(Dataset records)
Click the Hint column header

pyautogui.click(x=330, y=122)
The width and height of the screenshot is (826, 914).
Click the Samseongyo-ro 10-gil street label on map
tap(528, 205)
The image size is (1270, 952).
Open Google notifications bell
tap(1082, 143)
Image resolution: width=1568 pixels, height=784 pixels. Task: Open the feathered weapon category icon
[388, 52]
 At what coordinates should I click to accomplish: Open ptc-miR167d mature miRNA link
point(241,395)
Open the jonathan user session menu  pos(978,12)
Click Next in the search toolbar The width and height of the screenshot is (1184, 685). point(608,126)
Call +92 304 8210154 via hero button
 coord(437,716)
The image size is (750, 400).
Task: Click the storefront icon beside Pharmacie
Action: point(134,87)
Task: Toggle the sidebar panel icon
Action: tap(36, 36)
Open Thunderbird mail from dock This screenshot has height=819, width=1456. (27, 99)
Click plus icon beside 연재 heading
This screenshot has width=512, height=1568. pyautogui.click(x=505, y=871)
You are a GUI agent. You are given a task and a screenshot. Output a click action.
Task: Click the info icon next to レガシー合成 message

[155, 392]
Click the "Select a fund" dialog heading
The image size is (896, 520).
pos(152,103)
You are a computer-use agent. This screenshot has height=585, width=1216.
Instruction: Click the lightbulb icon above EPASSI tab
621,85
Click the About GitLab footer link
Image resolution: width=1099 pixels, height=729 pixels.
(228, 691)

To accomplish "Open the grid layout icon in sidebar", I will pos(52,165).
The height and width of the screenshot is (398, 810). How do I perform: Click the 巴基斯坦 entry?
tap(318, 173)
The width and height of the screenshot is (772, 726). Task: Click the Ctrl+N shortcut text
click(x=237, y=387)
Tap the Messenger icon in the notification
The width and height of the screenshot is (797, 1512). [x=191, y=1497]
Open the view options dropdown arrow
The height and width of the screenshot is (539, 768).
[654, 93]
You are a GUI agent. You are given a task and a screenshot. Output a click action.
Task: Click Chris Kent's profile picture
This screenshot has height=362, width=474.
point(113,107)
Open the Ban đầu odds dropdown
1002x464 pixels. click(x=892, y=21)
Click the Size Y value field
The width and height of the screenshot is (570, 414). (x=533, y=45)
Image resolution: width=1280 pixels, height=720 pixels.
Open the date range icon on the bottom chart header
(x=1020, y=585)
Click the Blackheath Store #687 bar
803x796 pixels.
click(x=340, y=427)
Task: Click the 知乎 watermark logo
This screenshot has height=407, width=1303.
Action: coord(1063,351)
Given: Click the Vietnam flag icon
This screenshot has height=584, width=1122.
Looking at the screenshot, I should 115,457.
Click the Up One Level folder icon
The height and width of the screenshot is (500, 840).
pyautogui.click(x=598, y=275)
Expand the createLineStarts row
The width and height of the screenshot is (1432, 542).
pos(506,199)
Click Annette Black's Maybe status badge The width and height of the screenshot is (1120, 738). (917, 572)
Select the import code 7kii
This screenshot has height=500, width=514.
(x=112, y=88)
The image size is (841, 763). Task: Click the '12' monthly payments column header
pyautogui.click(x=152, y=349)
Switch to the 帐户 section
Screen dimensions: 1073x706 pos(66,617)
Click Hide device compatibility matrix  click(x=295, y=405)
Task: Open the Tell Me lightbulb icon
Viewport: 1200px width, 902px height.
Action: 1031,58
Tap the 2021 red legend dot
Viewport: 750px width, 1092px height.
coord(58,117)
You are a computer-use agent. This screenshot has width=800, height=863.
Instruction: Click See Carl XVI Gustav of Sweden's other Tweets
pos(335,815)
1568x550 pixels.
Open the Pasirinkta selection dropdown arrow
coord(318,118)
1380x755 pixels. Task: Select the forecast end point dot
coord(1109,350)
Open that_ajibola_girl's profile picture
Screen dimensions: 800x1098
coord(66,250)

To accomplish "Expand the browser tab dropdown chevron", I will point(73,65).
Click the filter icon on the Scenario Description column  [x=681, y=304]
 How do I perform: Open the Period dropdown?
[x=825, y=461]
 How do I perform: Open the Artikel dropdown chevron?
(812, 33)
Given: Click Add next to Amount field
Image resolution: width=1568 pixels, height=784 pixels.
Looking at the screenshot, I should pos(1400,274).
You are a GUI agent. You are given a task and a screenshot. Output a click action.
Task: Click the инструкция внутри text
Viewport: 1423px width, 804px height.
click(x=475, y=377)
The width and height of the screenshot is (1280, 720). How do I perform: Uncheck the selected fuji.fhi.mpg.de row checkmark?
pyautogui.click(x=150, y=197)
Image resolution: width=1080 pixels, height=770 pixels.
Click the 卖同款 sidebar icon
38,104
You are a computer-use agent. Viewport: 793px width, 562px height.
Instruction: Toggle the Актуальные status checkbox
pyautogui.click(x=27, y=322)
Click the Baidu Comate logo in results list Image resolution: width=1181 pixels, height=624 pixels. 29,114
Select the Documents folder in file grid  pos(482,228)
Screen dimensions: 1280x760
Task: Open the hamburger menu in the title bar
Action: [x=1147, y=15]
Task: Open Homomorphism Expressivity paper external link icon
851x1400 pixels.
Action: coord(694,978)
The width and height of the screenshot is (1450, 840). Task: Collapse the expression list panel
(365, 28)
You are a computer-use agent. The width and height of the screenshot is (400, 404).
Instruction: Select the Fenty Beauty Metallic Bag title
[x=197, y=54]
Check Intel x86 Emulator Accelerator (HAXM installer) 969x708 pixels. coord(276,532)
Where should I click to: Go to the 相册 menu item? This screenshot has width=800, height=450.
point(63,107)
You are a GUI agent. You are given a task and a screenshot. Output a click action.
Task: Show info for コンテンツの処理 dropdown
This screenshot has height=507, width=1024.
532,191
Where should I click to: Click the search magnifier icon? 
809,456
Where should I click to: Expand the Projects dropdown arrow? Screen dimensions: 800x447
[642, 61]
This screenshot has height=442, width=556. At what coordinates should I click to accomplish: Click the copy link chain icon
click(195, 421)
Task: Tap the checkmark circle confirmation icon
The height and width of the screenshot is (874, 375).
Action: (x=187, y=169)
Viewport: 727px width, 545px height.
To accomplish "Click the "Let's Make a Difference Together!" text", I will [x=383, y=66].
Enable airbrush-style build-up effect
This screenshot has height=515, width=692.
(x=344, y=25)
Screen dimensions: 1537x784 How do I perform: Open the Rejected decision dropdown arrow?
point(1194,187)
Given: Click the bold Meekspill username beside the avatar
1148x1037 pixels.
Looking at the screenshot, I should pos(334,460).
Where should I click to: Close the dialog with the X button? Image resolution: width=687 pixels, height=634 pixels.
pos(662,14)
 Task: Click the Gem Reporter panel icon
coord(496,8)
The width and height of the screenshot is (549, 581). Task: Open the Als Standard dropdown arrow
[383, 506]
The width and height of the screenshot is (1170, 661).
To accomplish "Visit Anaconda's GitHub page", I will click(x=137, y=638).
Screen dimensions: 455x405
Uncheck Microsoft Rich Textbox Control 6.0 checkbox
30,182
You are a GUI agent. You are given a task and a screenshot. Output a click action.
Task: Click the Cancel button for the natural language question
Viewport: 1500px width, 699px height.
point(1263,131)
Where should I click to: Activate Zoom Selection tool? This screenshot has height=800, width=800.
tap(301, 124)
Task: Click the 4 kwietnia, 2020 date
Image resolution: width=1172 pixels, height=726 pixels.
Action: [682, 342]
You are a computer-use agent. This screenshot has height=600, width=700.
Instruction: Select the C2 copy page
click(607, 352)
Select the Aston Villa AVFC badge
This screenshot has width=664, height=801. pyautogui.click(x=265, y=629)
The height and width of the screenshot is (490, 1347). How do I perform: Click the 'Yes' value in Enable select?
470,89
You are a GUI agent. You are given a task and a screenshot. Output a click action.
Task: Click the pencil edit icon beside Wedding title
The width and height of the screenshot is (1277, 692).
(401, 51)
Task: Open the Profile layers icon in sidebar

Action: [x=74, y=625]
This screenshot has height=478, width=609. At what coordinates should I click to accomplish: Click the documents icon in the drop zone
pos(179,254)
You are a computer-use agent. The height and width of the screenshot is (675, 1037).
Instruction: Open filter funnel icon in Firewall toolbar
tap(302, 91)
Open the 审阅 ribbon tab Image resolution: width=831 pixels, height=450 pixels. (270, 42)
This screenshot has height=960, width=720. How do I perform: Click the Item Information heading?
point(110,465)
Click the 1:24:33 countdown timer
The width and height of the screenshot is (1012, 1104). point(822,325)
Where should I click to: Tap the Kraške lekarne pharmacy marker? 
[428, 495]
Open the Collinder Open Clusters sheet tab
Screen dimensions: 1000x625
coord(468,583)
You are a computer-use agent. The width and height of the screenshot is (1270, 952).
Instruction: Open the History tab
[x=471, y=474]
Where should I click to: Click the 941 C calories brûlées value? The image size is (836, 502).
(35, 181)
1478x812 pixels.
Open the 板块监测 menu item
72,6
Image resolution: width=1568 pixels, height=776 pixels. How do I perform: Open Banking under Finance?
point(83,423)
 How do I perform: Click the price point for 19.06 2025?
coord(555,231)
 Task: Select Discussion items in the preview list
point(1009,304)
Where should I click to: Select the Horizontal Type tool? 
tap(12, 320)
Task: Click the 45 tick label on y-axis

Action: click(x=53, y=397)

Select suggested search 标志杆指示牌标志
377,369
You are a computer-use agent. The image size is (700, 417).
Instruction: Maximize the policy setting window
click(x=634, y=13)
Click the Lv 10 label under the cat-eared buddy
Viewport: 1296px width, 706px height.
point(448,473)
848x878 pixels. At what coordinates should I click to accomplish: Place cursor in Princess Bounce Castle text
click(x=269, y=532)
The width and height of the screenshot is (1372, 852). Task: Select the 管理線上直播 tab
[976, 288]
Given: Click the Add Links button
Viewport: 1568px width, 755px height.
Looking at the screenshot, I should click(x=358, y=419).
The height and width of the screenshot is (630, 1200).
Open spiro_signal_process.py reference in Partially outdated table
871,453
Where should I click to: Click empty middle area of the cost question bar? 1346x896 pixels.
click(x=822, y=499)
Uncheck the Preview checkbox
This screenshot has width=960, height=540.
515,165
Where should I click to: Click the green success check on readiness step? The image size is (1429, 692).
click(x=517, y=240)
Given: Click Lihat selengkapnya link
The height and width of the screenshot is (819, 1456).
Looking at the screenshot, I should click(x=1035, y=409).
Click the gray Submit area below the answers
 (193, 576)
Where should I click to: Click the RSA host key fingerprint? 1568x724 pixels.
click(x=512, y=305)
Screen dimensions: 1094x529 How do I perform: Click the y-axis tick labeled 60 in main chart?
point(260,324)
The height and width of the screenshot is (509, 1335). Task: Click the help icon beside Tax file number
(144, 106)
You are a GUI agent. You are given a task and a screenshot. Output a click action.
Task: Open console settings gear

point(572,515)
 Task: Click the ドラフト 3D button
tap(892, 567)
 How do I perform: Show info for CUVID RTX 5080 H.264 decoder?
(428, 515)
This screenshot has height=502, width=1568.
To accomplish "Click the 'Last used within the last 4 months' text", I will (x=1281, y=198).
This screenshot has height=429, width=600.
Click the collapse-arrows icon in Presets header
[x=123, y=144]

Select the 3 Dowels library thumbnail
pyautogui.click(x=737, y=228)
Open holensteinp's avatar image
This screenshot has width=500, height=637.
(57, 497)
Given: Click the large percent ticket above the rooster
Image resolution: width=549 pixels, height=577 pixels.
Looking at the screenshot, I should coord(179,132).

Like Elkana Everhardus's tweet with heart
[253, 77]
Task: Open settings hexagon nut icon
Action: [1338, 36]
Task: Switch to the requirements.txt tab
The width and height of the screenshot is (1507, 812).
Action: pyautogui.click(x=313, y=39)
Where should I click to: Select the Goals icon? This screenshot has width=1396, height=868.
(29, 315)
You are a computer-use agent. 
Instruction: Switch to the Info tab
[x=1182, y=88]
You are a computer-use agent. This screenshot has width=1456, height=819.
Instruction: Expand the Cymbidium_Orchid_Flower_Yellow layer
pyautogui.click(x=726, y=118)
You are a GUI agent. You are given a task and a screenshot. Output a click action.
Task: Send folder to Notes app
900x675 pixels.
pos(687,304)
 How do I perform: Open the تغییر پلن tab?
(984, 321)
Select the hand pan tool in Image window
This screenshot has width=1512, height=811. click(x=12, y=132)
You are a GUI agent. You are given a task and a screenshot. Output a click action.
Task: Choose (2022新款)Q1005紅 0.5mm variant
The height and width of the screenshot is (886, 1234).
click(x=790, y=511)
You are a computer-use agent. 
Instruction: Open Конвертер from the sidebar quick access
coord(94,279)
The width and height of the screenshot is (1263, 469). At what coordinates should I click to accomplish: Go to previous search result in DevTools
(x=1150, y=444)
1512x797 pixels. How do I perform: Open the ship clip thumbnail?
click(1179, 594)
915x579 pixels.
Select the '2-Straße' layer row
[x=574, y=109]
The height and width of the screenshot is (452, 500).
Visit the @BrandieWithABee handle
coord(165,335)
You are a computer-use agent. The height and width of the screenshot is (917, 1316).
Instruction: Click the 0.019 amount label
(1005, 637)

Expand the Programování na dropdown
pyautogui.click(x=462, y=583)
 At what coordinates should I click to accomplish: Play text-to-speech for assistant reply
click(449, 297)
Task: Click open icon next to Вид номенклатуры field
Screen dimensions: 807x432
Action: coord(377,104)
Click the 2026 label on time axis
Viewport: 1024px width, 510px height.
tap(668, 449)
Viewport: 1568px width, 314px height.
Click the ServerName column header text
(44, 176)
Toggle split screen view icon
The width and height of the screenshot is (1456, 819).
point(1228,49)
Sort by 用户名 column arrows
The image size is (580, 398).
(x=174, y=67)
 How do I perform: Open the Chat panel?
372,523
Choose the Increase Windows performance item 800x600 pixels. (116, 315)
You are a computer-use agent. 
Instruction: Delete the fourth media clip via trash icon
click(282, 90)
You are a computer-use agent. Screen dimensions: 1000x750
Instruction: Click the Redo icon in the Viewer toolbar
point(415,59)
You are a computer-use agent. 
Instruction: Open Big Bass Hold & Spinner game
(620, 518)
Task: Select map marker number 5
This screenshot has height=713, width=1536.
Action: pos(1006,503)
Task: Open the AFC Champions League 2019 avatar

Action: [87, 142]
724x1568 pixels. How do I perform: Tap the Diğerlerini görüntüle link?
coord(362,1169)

- THE TASK -
Please repeat word for word the lines of the listing from the line containing "The height and width of the screenshot is (452, 500)." through the line containing "pyautogui.click(x=462, y=583)", both included.

- EXERCISE ANSWER -
The height and width of the screenshot is (452, 500).
Visit the @BrandieWithABee handle
coord(165,335)
You are a computer-use agent. The height and width of the screenshot is (917, 1316).
Instruction: Click the 0.019 amount label
(1005, 637)

Expand the Programování na dropdown
pyautogui.click(x=462, y=583)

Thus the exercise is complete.